[Data provided]
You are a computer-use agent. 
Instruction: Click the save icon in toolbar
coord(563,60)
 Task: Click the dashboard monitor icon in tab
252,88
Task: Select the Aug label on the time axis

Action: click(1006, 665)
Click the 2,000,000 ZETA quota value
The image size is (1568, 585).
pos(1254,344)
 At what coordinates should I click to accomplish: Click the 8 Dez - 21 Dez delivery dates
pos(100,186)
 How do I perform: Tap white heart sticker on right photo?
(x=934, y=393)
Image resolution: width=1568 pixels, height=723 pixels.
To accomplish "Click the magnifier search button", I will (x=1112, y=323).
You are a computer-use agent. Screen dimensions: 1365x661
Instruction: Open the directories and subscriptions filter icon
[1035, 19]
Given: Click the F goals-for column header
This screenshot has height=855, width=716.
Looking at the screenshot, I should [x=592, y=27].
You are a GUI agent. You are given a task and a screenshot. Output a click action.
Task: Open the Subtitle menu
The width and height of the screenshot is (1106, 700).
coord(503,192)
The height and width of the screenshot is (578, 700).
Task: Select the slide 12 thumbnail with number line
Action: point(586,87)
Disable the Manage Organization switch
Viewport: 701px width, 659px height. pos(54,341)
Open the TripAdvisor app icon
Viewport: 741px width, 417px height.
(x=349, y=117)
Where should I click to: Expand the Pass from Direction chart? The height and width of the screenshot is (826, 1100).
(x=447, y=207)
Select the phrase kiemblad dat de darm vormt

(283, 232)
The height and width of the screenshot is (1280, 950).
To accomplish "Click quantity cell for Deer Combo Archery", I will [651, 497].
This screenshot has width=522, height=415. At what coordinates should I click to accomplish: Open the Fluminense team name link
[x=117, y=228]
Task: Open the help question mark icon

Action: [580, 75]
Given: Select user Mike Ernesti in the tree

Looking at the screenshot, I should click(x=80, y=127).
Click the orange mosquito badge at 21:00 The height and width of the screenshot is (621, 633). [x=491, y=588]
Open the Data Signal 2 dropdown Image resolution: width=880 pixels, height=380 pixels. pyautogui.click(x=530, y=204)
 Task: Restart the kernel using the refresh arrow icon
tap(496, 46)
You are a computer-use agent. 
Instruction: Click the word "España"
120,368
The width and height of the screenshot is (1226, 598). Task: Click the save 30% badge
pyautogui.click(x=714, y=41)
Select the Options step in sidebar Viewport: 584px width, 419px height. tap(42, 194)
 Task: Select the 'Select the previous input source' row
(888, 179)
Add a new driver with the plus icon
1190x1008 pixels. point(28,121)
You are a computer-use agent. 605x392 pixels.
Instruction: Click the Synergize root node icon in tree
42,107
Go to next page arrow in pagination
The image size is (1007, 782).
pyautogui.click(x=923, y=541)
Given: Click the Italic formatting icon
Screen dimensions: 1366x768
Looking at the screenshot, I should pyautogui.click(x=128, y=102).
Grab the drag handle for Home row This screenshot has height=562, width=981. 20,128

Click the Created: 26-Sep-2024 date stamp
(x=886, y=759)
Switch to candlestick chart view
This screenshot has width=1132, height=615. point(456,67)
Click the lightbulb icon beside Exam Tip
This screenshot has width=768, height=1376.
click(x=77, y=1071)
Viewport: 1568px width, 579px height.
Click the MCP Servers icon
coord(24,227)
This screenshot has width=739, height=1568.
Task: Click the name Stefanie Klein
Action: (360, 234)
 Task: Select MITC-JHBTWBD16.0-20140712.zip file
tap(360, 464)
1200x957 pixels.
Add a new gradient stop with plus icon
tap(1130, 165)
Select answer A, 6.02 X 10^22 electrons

[Task objective] Transcribe all the material exactly.

[The answer]
You are a computer-use agent. 
Instruction: Click the save icon in toolbar
coord(563,60)
 Task: Click the dashboard monitor icon in tab
252,88
Task: Select the Aug label on the time axis

Action: click(1006, 665)
Click the 2,000,000 ZETA quota value
The image size is (1568, 585).
pos(1254,344)
 At what coordinates should I click to accomplish: Click the 8 Dez - 21 Dez delivery dates
pos(100,186)
 How do I perform: Tap white heart sticker on right photo?
(x=934, y=393)
Image resolution: width=1568 pixels, height=723 pixels.
To accomplish "Click the magnifier search button", I will (x=1112, y=323).
You are a computer-use agent. Screen dimensions: 1365x661
Instruction: Open the directories and subscriptions filter icon
[1035, 19]
Given: Click the F goals-for column header
This screenshot has height=855, width=716.
Looking at the screenshot, I should [x=592, y=27].
You are a GUI agent. You are given a task and a screenshot. Output a click action.
Task: Open the Subtitle menu
The width and height of the screenshot is (1106, 700).
coord(503,192)
The height and width of the screenshot is (578, 700).
Task: Select the slide 12 thumbnail with number line
Action: point(586,87)
Disable the Manage Organization switch
Viewport: 701px width, 659px height. pos(54,341)
Open the TripAdvisor app icon
Viewport: 741px width, 417px height.
(x=349, y=117)
Where should I click to: Expand the Pass from Direction chart? The height and width of the screenshot is (826, 1100).
(x=447, y=207)
Select the phrase kiemblad dat de darm vormt

(283, 232)
The height and width of the screenshot is (1280, 950).
To accomplish "Click quantity cell for Deer Combo Archery", I will [651, 497].
This screenshot has width=522, height=415. At what coordinates should I click to accomplish: Open the Fluminense team name link
[x=117, y=228]
Task: Open the help question mark icon

Action: [580, 75]
Given: Select user Mike Ernesti in the tree

Looking at the screenshot, I should click(x=80, y=127).
Click the orange mosquito badge at 21:00 The height and width of the screenshot is (621, 633). [x=491, y=588]
Open the Data Signal 2 dropdown Image resolution: width=880 pixels, height=380 pixels. pyautogui.click(x=530, y=204)
 Task: Restart the kernel using the refresh arrow icon
tap(496, 46)
You are a computer-use agent. 
Instruction: Click the word "España"
120,368
The width and height of the screenshot is (1226, 598). Task: Click the save 30% badge
pyautogui.click(x=714, y=41)
Select the Options step in sidebar Viewport: 584px width, 419px height. tap(42, 194)
 Task: Select the 'Select the previous input source' row
(888, 179)
Add a new driver with the plus icon
1190x1008 pixels. point(28,121)
You are a computer-use agent. 605x392 pixels.
Instruction: Click the Synergize root node icon in tree
42,107
Go to next page arrow in pagination
The image size is (1007, 782).
pyautogui.click(x=923, y=541)
Given: Click the Italic formatting icon
Screen dimensions: 1366x768
Looking at the screenshot, I should pyautogui.click(x=128, y=102).
Grab the drag handle for Home row This screenshot has height=562, width=981. 20,128

Click the Created: 26-Sep-2024 date stamp
(x=886, y=759)
Switch to candlestick chart view
This screenshot has width=1132, height=615. point(456,67)
Click the lightbulb icon beside Exam Tip
This screenshot has width=768, height=1376.
click(x=77, y=1071)
Viewport: 1568px width, 579px height.
Click the MCP Servers icon
coord(24,227)
This screenshot has width=739, height=1568.
Task: Click the name Stefanie Klein
Action: (360, 234)
 Task: Select MITC-JHBTWBD16.0-20140712.zip file
tap(360, 464)
1200x957 pixels.
Add a new gradient stop with plus icon
tap(1130, 165)
Select answer A, 6.02 X 10^22 electrons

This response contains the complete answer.